Mole Architects recently renovated the aging Hawthbush farmhouse in south-east England with a modern extension that pays homage to the regions traditional agricultural roots. The studio renovated the countryside farmhouse with the overall objective of using ‘natural materials’ and reinterpreting traditional structures that date back to the 17th century. The new structure is made from reclaimed bricks and it's visually separated from the original space by a connecting glass structure, replicating the layout of local farms.
Mole Architects used natural materials like wood cladding, glass, and copper to extend the Hawthbush farmhouse while staying true to the region’s pastoral architectural vernacular.
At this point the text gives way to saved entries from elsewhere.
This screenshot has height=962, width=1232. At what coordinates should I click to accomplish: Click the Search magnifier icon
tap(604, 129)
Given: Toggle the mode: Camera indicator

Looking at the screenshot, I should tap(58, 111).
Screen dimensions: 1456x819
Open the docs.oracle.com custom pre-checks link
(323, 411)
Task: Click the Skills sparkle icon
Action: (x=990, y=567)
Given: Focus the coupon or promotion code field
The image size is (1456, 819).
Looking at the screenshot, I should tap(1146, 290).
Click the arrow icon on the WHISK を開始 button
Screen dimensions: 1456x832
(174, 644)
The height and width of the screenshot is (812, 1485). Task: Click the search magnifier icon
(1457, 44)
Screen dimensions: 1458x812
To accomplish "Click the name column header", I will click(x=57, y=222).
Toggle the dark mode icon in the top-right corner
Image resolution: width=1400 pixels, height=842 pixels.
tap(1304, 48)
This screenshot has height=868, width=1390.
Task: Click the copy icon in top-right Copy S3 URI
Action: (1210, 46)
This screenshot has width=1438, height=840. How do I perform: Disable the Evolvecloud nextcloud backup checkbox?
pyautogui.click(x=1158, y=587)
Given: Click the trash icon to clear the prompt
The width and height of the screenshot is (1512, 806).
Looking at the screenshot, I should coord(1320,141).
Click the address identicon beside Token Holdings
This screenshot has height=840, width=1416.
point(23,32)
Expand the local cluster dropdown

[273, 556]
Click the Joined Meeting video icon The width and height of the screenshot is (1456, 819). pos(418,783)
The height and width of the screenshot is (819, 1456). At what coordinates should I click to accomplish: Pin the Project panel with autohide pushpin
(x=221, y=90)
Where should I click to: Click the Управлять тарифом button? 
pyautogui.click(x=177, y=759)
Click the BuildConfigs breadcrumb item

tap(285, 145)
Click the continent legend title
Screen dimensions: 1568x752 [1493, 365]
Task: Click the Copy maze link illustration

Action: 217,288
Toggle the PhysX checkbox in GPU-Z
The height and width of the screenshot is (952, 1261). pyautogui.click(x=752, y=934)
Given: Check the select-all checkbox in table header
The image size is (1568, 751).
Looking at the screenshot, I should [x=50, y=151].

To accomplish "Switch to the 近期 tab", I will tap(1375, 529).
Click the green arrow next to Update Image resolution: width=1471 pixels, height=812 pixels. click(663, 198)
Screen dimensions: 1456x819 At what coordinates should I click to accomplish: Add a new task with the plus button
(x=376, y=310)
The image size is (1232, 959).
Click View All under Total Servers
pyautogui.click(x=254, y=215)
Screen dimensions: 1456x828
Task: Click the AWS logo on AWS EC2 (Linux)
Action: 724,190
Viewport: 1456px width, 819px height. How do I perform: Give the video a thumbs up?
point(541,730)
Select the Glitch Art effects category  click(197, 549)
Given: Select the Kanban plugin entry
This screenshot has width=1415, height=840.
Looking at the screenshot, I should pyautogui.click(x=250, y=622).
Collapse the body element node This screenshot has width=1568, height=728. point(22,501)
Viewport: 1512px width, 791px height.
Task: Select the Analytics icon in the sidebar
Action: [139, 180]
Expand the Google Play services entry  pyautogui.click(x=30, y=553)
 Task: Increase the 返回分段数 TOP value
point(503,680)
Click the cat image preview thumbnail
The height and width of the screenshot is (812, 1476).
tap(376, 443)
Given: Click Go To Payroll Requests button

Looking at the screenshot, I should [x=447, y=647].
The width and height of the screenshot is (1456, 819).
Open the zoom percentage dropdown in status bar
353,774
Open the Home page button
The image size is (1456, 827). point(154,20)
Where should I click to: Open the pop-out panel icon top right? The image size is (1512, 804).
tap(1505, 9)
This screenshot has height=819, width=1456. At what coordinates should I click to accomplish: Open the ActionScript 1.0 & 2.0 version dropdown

Mole Architects designed the new extension after studying historical maps of the area. Their design was placed at a purposely poised angle in order to follow the original layout of barns years past. A coated steel roof arches over the reclaimed bricks, creating a beautiful concave barrel ceiling.
A semi-circular window at one end of the space is emphasized by the shape of the arch. Downstairs, the kitchen is lit up with natural light throughout the day, and it opens out onto the garden using timber-framed glass doors. The team created a fine and beautiful balance between modern design and an appreciation of originality, and the finished project provides a practical and functional space for a farm and a family. The Hawthbush farmhouse extension was shortlisted for the AJ Small Projects award in 2013.